1.一种竹针孢座囊菌(Aciculosporium take)，其特征在于，所述竹针孢座囊菌在2023年03月27日保藏于中国典型培养物保藏中心，保藏地址为武汉市武汉大学，保藏编号为CCTCC No.M 2023413。

2.一种如权利要求1所述的竹针孢座囊菌的构建方法，其特征在于，包括以下步骤：

(1)候选基因左右同源臂克隆

提取Aciculosporium take真菌基因组DNA，扩增候选基因左右同源臂A、B臂片段；

(2)敲除载体的构建

a带有适于真菌基因表达的构巢曲霉启动子PtrpC及增强绿色荧光EGFP能够高效表达绿色荧光基因的重组载体pCAMBIA1300ura-EGFP-BAR的构建：利用pCAMBIA1300ura-GFP-BAR起始载体质粒为模板克隆启动子pTrpc基因序列，pEGFP-N1载体质粒为模板扩增并克隆绿色强荧光蛋白EGFP基因序列；将起始载体质粒pCAMBIA1300ura-GFP-BAR通过限制性内切酶AvrⅡ和BamHⅠ进行双酶切线性化，将启动子pTrpc、绿色强荧光蛋白EGFP与pCAMBIA1300ura-GFP-BAR连接与转化；

b敲除载体pCAMBIA1300ura-EGFP-A-HYG-B的构建：根据A、B、HYG序列及pCAMBIA1300ura-EGFP-BAR序列，设计A、B、HYG含融合PCR接头且能使片段与线性化克隆载体相互同源重组的序列；以A、HYG、B克隆质粒DNA为模板，使用ApexHF HSDNA聚合酶-FS高保真酶扩增长度2832bp的融合片段；将pCAMBIA1300ura-EGFP-BAR重组载体线性化形成粘性末端，将A-HYG-B融合片段与pCAMBIA1300ura-EGFP-BAR质粒连接与转化，构建敲除载体pCAMBIA1300ura-EGFP-A-HYG-B；

(3)农杆菌介导敲除载体转化Aciculosporium take野生型菌株

a将pCAMBIA1300ura-EGFP-A-HYG-B敲除载体质粒转化至农杆菌AGL1感受态细胞；

b Aciculosporium take野生菌株对潮霉素抗生素的敏感性实验：制备含不同浓度潮霉素的培养基，观察Aciculosporium take野生菌株的生长状况，选择完全抑制浓度作为筛选转化子最佳条件；

c含载体的农杆菌与Aciculosporium take野生型菌株共培养转化：利用农杆菌介导技术将基因敲除片段pCAMBIA1300ura-EGFP-A-HYG-B转化至Aciculosporium take野生型菌株；

d对筛选平板上转化子进行PCR验证及荧光观察验证。

3.根据权利要求2所述的构建方法，其特征在于，在步骤(1)中，所述扩增候选基因左右同源臂片段的引物包括扩增A臂的引物和扩增B臂的引物。
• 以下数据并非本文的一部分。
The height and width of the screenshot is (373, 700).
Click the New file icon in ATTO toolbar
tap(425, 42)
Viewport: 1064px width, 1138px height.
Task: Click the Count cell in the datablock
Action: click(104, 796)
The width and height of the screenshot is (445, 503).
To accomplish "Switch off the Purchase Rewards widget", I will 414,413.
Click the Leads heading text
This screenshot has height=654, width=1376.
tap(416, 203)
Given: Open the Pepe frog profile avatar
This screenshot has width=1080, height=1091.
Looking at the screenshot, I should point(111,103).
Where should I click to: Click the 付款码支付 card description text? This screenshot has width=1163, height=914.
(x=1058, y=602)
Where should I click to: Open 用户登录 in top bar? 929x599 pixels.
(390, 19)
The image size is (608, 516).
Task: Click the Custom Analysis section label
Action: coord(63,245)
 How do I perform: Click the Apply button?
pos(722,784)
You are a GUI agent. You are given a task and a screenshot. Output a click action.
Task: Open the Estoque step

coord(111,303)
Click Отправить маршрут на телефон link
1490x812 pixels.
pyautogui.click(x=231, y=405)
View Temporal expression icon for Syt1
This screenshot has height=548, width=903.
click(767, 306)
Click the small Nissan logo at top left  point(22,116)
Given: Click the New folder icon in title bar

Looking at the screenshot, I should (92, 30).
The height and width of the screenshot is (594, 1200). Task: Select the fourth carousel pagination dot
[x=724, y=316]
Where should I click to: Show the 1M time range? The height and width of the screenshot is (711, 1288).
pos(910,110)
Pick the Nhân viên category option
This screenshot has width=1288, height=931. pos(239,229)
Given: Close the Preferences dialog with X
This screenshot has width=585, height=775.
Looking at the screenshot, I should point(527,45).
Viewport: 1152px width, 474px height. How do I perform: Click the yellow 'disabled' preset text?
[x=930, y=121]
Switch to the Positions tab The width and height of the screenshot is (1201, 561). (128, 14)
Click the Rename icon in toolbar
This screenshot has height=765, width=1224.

4.根据权利要求3所述的构建方法，其特征在于，所述扩增A臂的引物包括如SEQ IDNO.1所示的上游引物和如SEQ ID NO.2所示的下游引物。

5.根据权利要求3所述的构建方法，其特征在于，所述扩增B臂的引物包括如SEQ IDNO.3所示的上游引物和如SEQ ID NO.4所示的下游引物。

6.一种菌剂，其特征在于，包括权利要求1所述的竹针孢座囊菌。

7.如权利要求1所述竹针孢座囊菌在研究竹丛枝病菌与寄主互作机理中的应用。

8.如权利要求6所述菌剂在制备防治丛枝病药剂中的应用。